Die Normen einhalten
Das Dach auf dem Restaurant auf dem Stanserhorn selbst ist eine Holzkonstruktion mit Unterdach und Konterlattung. Darauf liegt die Dachlattung. Auf dieser haben die Monteure die kristallinen Glas-Glas-Module mit den mitgelieferten Montagehaken befestigt. Nachdem sie die Unterkonstruktion, die lediglich aus Modulhaken und Fugenprofilen besteht, angebracht hatten, mussten sie nur noch die Module einhängen und verkabeln.
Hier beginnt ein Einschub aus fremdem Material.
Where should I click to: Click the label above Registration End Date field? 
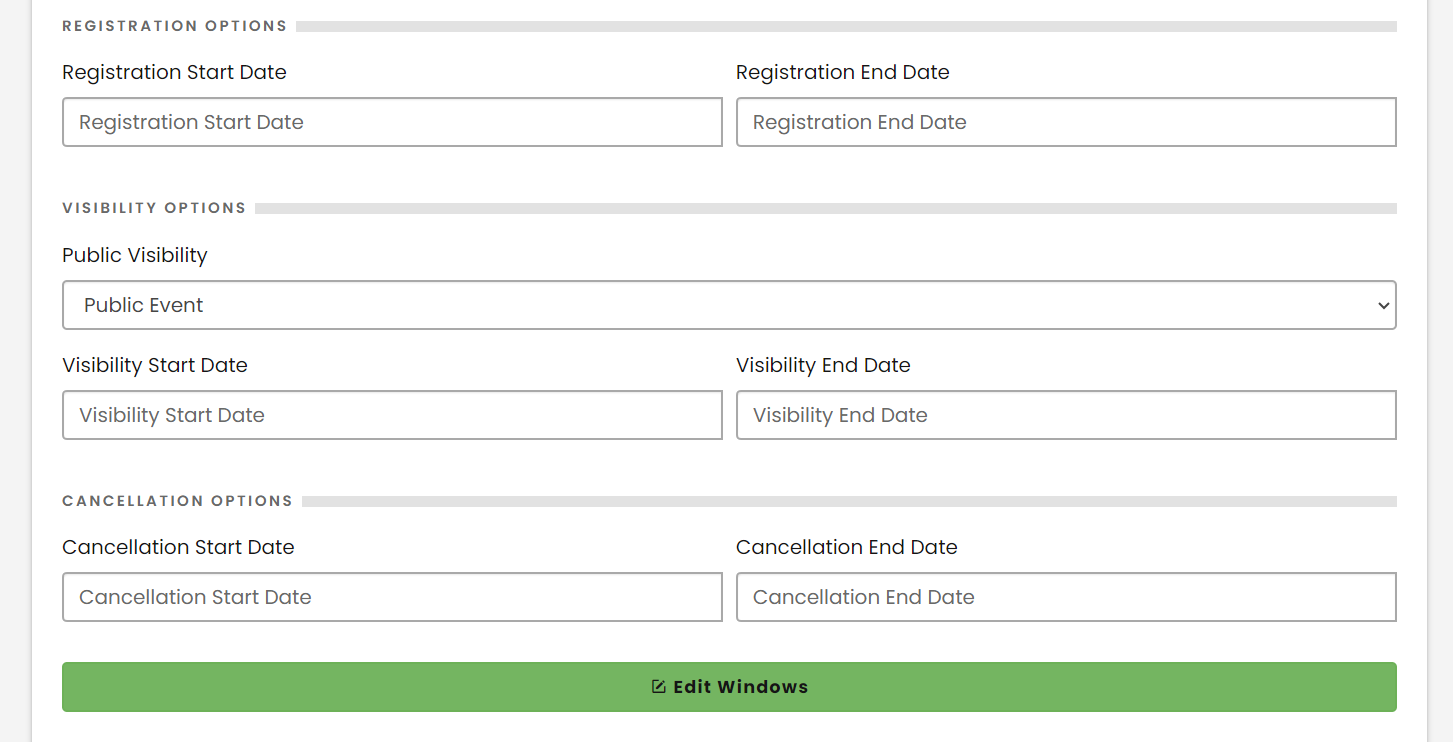click(x=842, y=72)
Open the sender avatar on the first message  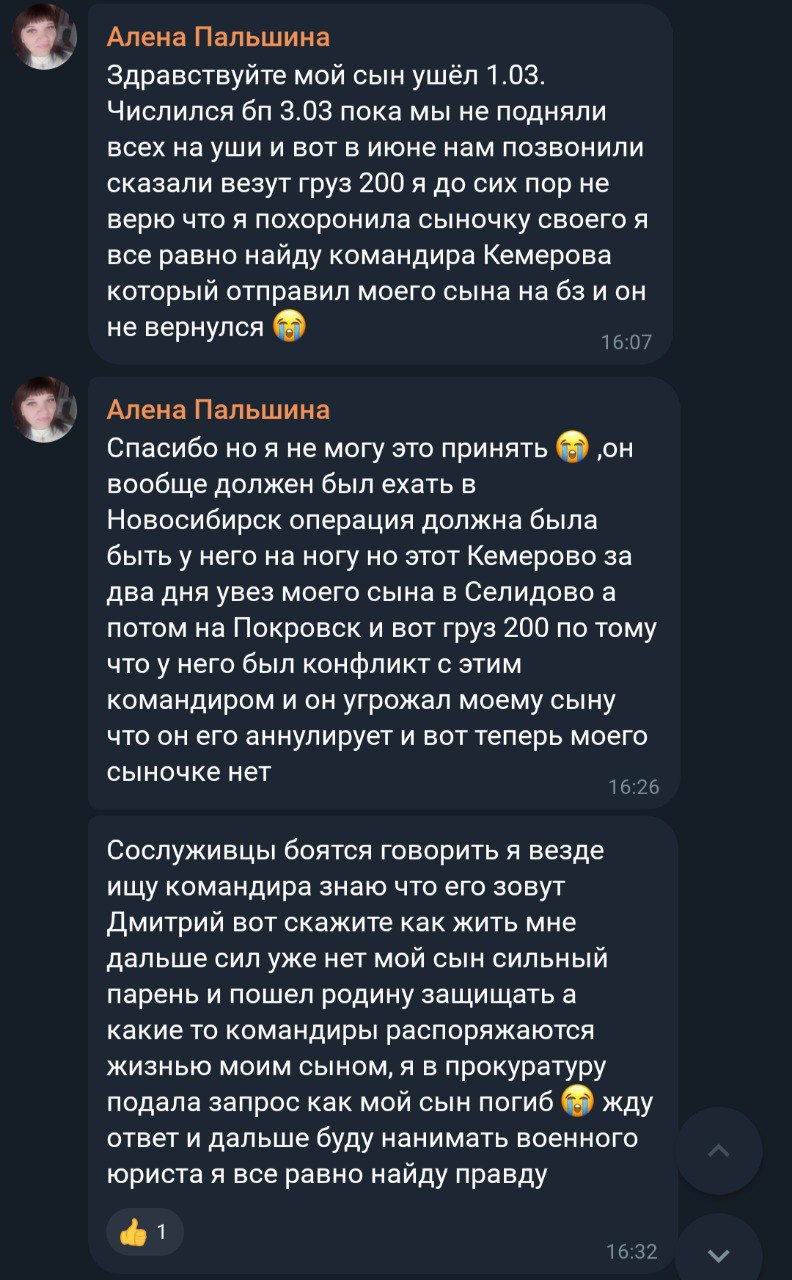[44, 37]
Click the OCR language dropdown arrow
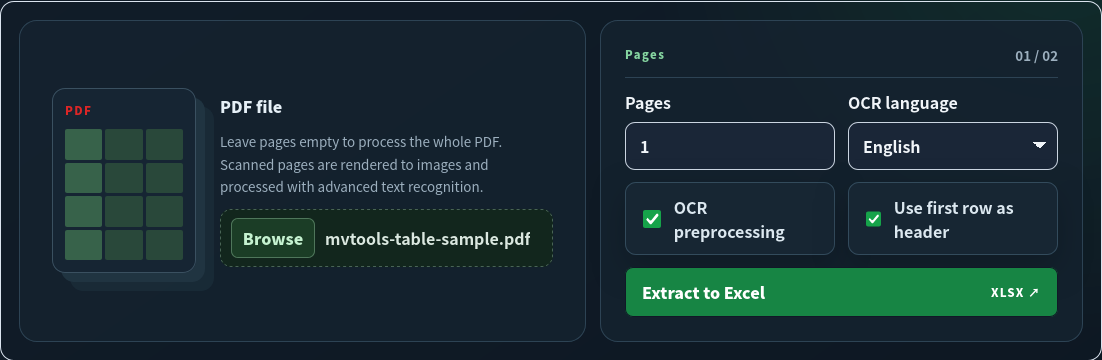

Die Photovoltaikanlage ist Teil eines Energiekonzepts, über das die Stanserhorn-Bahn sowohl die Seilbahn als auch das Restaurant auf dem Berg betreibt. Dafür bekam der Betreiber im Herbst des vergangenen Jahres den Schweizer Solarpreis.
Der Generator hat darüber hinaus aber auch die Aufgabe der eigentlichen Dachhaut. Er schützt das Gebäude vor Schnee und Regen. Das gesamte Montagesystem und die Module sind so konstruiert, dass selbst Schlagregen, Niederschlagswasser oder Flugschnee keine Chance haben, unter die Dachhaut zu kriechen und dort Schaden anzurichten. „Wir liefern kein Photovoltaikmodul, sondern ein komplettes Dachsystem mit allen Zubehörteilen und Anschlussdetails“, betont Rolf Hefti, Leiter des Solarbereichs bei Eternit (Schweiz).
So gehören der First-, Ort- und Traufanschluss und sogar der Schneefanghaken zum System Swisspearl Integral 2. Auch die Swisspearl-Dachschiefer, die sich an die Solaranlage anschließen, kommen aus demselben Hause. Zwar vereinfacht die Lieferung aus einer Hand die Planung der Anlage. Aber trotzdem kommen die Planer nicht umhin, bei der Auslegung die strengen Normen einzuhalten, die in der Schweiz die statischen Anforderungen an ein Gebäude vorgeben.
Hoch oben auf dem Berg braucht der Bauherr ein System, das auf die extremen Belastungen ausgelegt ist. Die Eternit hat extra für das Projekt auf dem Stanserhorn die Zertifizierung ihres Systems vorangetrieben, wie Rolf Hefti erklärt.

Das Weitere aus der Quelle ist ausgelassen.